Where the data below contains pictures, omit them; output the rest word for word.

Stored dataset items:
┌──

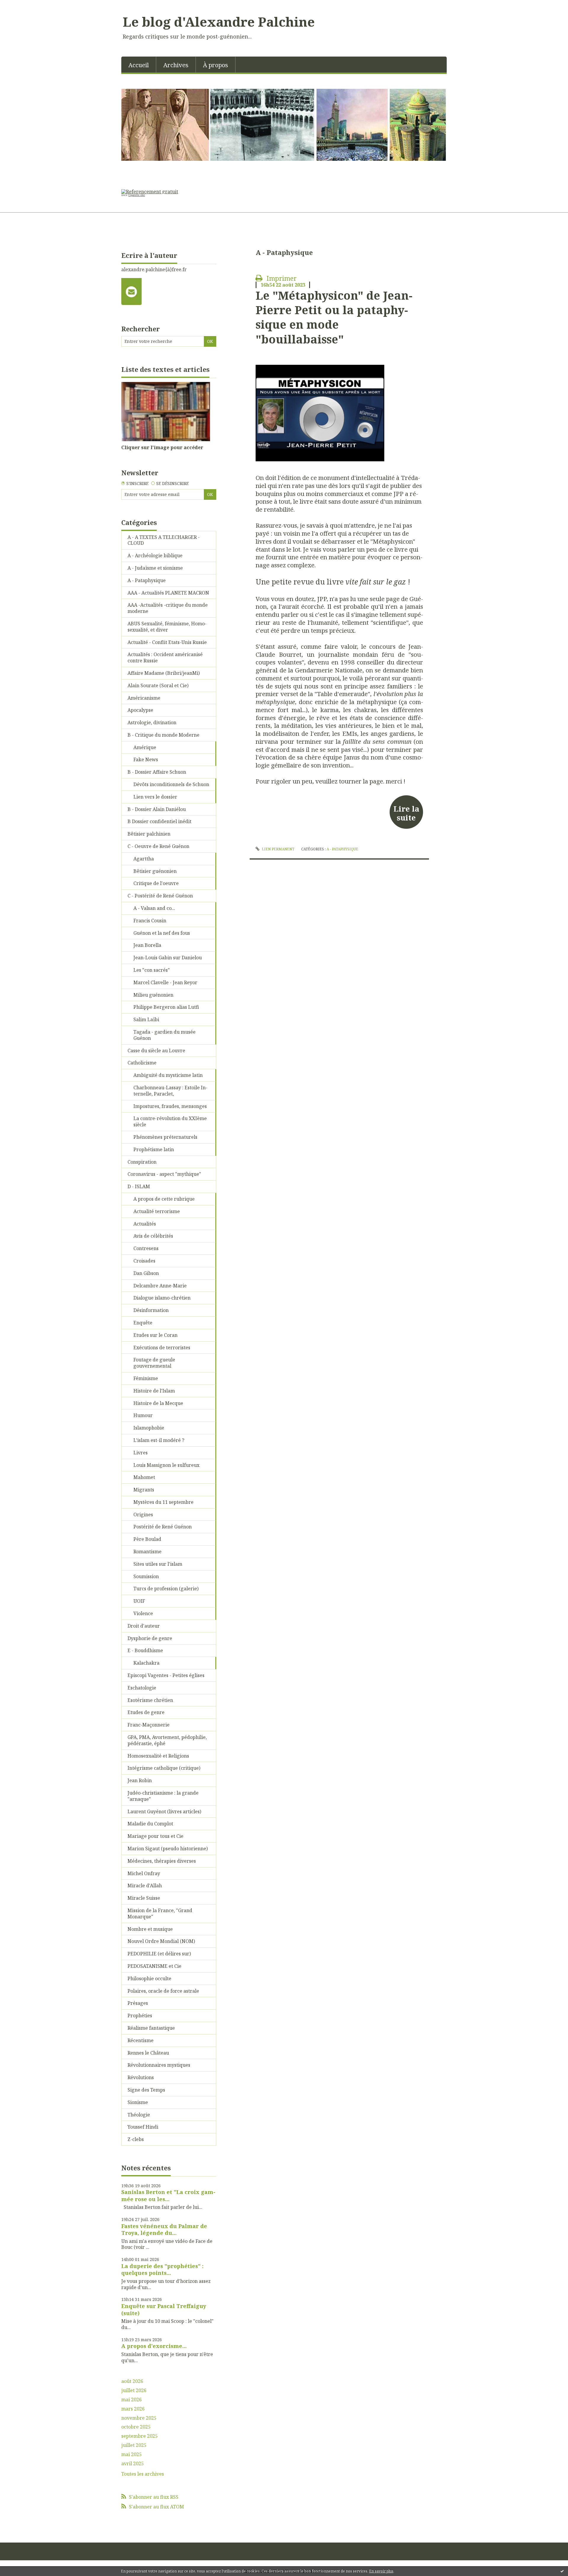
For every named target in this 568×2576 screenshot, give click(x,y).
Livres (140, 1452)
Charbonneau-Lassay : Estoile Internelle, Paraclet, (170, 1090)
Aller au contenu (22, 5)
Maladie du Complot (150, 1823)
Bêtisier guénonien (155, 871)
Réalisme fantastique (151, 2028)
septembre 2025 (139, 2436)
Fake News (145, 759)
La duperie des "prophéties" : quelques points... (162, 2269)
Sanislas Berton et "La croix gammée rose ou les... (168, 2195)
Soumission (146, 1576)
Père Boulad (147, 1539)
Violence (143, 1613)
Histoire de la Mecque (158, 1403)
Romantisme (147, 1551)
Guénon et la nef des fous (161, 933)
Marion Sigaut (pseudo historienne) (168, 1848)
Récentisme (141, 2040)
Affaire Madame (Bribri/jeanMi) (164, 673)
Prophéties (140, 2015)
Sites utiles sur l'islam (157, 1564)
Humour (143, 1415)
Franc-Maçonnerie (149, 1724)
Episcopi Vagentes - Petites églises (166, 1675)
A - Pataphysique (147, 580)
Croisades (144, 1261)
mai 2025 (131, 2454)
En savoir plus (381, 2571)
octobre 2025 (136, 2427)
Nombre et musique (150, 1929)
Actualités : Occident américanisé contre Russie (165, 657)
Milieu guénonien (153, 995)
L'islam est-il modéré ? (158, 1440)
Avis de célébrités (153, 1236)
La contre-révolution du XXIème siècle (170, 1121)
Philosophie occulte (149, 1978)
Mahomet (144, 1477)
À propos (215, 65)
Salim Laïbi (146, 1019)
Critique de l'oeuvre (156, 883)
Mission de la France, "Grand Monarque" (160, 1913)
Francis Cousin (149, 920)
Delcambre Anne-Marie (160, 1285)
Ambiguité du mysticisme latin (168, 1075)
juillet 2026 (133, 2390)
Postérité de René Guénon (162, 1526)
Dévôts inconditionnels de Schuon (171, 784)
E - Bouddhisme (145, 1650)
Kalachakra (146, 1663)
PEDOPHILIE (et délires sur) (159, 1953)
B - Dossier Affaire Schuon (157, 772)
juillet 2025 (133, 2445)
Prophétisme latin (153, 1149)
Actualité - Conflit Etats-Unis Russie (167, 642)
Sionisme (138, 2102)
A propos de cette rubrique (164, 1199)
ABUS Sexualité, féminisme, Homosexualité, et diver (167, 626)
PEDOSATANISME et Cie (154, 1966)
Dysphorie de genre (150, 1638)
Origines (143, 1514)
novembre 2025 (138, 2418)
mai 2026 (131, 2400)
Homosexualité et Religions (158, 1756)
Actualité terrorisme (156, 1211)
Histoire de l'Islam (154, 1390)
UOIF (139, 1601)
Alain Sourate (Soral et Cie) (158, 685)
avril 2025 (132, 2464)
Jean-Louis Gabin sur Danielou (167, 957)
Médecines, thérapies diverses (162, 1861)
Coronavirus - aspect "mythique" (164, 1174)
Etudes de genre (146, 1712)
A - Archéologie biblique (155, 555)
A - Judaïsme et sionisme (155, 568)
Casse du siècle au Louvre (156, 1050)
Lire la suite (406, 813)
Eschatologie (142, 1687)
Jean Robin (140, 1780)
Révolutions (141, 2077)
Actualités (144, 1223)
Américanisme (144, 698)
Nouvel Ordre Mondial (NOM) (161, 1941)
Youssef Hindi (143, 2127)
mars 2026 (133, 2409)
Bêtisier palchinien (149, 834)
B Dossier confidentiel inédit (159, 821)
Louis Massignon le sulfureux (166, 1465)
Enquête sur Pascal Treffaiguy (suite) (163, 2309)
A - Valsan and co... (154, 908)
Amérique (144, 747)
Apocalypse (140, 710)
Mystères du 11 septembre (163, 1502)
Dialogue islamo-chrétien (162, 1298)
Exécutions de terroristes (161, 1347)
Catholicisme (142, 1062)
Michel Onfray (144, 1873)
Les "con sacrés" (151, 970)
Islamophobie (148, 1427)
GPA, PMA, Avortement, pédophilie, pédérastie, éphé (167, 1740)
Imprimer (281, 278)
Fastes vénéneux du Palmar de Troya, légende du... (164, 2229)
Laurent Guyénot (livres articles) (164, 1811)
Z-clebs (136, 2139)
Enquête (142, 1322)
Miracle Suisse (144, 1898)
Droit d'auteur (144, 1626)
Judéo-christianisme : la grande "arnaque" (163, 1796)
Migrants (143, 1489)
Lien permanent (277, 849)
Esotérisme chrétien (150, 1700)
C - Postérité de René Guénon (160, 895)
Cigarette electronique (133, 195)
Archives (175, 65)
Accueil (138, 65)
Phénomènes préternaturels (165, 1137)
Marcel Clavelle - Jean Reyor (165, 982)
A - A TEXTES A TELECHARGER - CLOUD (164, 540)
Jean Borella (147, 945)
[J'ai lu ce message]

└──

Reply:
For every named target in this 568×2576 screenshot, give click(x,y).
Livres (140, 1452)
Charbonneau-Lassay : Estoile Internelle, Paraclet, (170, 1090)
Aller au contenu (22, 5)
Maladie du Complot (150, 1823)
Bêtisier guénonien (155, 871)
Réalisme fantastique (151, 2028)
septembre 2025 (139, 2436)
Fake News (145, 759)
La duperie des "prophéties" : quelques points... (162, 2269)
Sanislas Berton et "La croix gammée rose ou les... (168, 2195)
Soumission (146, 1576)
Père Boulad (147, 1539)
Violence (143, 1613)
Histoire de la Mecque (158, 1403)
Romantisme (147, 1551)
Guénon et la nef des fous (161, 933)
Marion Sigaut (pseudo historienne) (168, 1848)
Récentisme (141, 2040)
Affaire Madame (Bribri/jeanMi) (164, 673)
Prophéties (140, 2015)
Sites utiles sur l'islam (157, 1564)
Humour (143, 1415)
Franc-Maçonnerie (149, 1724)
Episcopi Vagentes - Petites églises (166, 1675)
A - Pataphysique (147, 580)
Croisades (144, 1261)
mai 2025 (131, 2454)
En savoir plus (381, 2571)
octobre 2025 (136, 2427)
Nombre et musique (150, 1929)
Actualités : Occident américanisé contre Russie (165, 657)
Milieu guénonien (153, 995)
L'islam est-il modéré ? (158, 1440)
Avis de célébrités (153, 1236)
La contre-révolution du XXIème siècle (170, 1121)
Philosophie occulte (149, 1978)
Mahomet (144, 1477)
À propos (215, 65)
Salim Laïbi (146, 1019)
Critique de l'oeuvre (156, 883)
Mission de la France, "Grand Monarque" (160, 1913)
Francis Cousin (149, 920)
Delcambre Anne-Marie (160, 1285)
Ambiguité du mysticisme latin (168, 1075)
juillet 2026 (133, 2390)
Postérité de René Guénon (162, 1526)
Dévôts inconditionnels de Schuon (171, 784)
E - Bouddhisme (145, 1650)
Kalachakra (146, 1663)
PEDOPHILIE (et délires sur) (159, 1953)
B - Dossier Affaire Schuon (157, 772)
juillet 2025 (133, 2445)
Prophétisme latin (153, 1149)
Actualité - Conflit Etats-Unis Russie (167, 642)
Sionisme (138, 2102)
A propos de cette rubrique (164, 1199)
ABUS Sexualité, féminisme, Homosexualité, et diver (167, 626)
PEDOSATANISME et Cie (154, 1966)
Dysphorie de genre (150, 1638)
Origines (143, 1514)
novembre 2025 (138, 2418)
mai 2026 (131, 2400)
Homosexualité et Religions (158, 1756)
Actualité terrorisme (156, 1211)
Histoire de l'Islam (154, 1390)
UOIF (139, 1601)
Alain Sourate (Soral et Cie) (158, 685)
avril 2025 (132, 2464)
Jean-Louis Gabin sur Danielou (167, 957)
Médecines, thérapies diverses (162, 1861)
Coronavirus - aspect "mythique" (164, 1174)
Etudes de genre (146, 1712)
A - Archéologie biblique (155, 555)
A - Judaïsme et sionisme (155, 568)
Casse du siècle au Louvre (156, 1050)
Lire la suite (406, 813)
Eschatologie (142, 1687)
Jean Robin (140, 1780)
Révolutions (141, 2077)
Actualités (144, 1223)
Américanisme (144, 698)
Nouvel Ordre Mondial (NOM) (161, 1941)
Youssef Hindi (143, 2127)
mars 2026 (133, 2409)
Bêtisier palchinien (149, 834)
B Dossier confidentiel inédit (159, 821)
Louis Massignon le sulfureux (166, 1465)
Enquête sur Pascal Treffaiguy (suite) (163, 2309)
A - Valsan and co... (154, 908)
Amérique (144, 747)
Apocalypse (140, 710)
Mystères du 11 septembre (163, 1502)
Dialogue islamo-chrétien (162, 1298)
Exécutions de terroristes (161, 1347)
Catholicisme (142, 1062)
Michel Onfray (144, 1873)
Les "con sacrés" (151, 970)
Islamophobie (148, 1427)
GPA, PMA, Avortement, pédophilie, pédérastie, éphé (167, 1740)
Imprimer (281, 278)
Fastes vénéneux du Palmar de Troya, légende du... (164, 2229)
Laurent Guyénot (livres articles) (164, 1811)
Z-clebs (136, 2139)
Enquête (142, 1322)
Miracle Suisse (144, 1898)
Droit d'auteur (144, 1626)
Judéo-christianisme : la grande "arnaque" (163, 1796)
Migrants (143, 1489)
Lien permanent (277, 849)
Esotérisme chrétien (150, 1700)
C - Postérité de René Guénon (160, 895)
Cigarette electronique (133, 195)
Archives (175, 65)
Accueil (138, 65)
Phénomènes préternaturels (165, 1137)
Marcel Clavelle - Jean Reyor (165, 982)
A - A TEXTES A TELECHARGER - CLOUD (164, 540)
Jean Borella (147, 945)
[J'ai lu ce message]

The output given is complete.